/ 14 December 2010

Cape art picks: December 10 2010

Michael Stevenson’s annual summer exhibition rejects the big group show formula in favour of a diverse selection of solo shows by some of the gallery’s most topical artists.

  • Anton Kannemeyer grabbed the headlines earlier this year after his exhibition Pappa in Afrika sparked a heated debate on satire and racism. His recently completed Alphabet of Democracy series promises to add plenty of fire to the media inferno. Zanele Muholi also sparked controversy when then Minister of Arts and Culture Lulu Xingwane deemed her works “pornographic”. She literally keeps the tongues wagging with ‘I am just doing my job”, a single photograph that offers a feisty feminist retort to the Black Empowerment businessman Kenny Kunene’s sexist sushi and nipple nibbling R700 000 40th birthday bash.
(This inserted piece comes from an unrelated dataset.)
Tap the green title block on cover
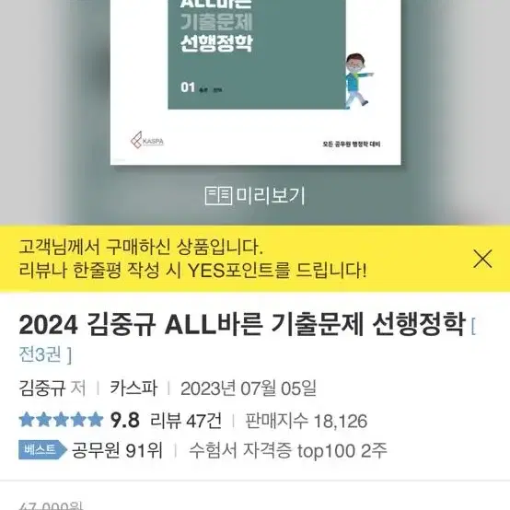[257, 54]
Also showing work is Serge Alain Nitegeka the winner of the 2010 Tollman Award for Visual Art as well as Claudette Schreuders who debuts new sculptures ahead of a solo exhibition in New York.

    Michael Stevenson Gallery, Ground floor, Buchanan Building, 160 Sir Lowry Road, Woodstock, Cape Town. Until January 15.

  • In the often cynical art world, the year-end art school graduate exhibitions are a rare delight, an opportunity to view fresh work as yet unsullied by market constraints and art world politics. The Michaelis School of Fine Art is legendary for producing talent. Aside from grooming luminaries such as Lien Botha, Brett Murray, Thembinkosi Goniwe and Berni Searle, the school has provided Cape Town with some of its most infamous provocateurs – from Ed Young to Barend de Wet. Recent graduates who’ve made it big include Nandipha Mntambo, Mikhael Subotzky and Hasan and Husain Essop. So who are the future hotties? The 2010 Michaelis School of Fine Art Graduate Exhibition promises to offer up the answers. Michaelis Galleries, Michaelis School of Fine Art, University of Cape Town, 32 – 37 Orange Street, Gardens. Until December 21. Also opening is Gradex ’10, the final year exhibition by visual art and design students from Stellenbosch. A student-led initiative, it taps into the drive towards creative industries with an innovative selection of works by Jewellery Design, Fine Arts and Visual Communication Design graduates. University of Stellenbosch Department of Visual Arts, Victoria Street, Stellenbosch. Until December 12.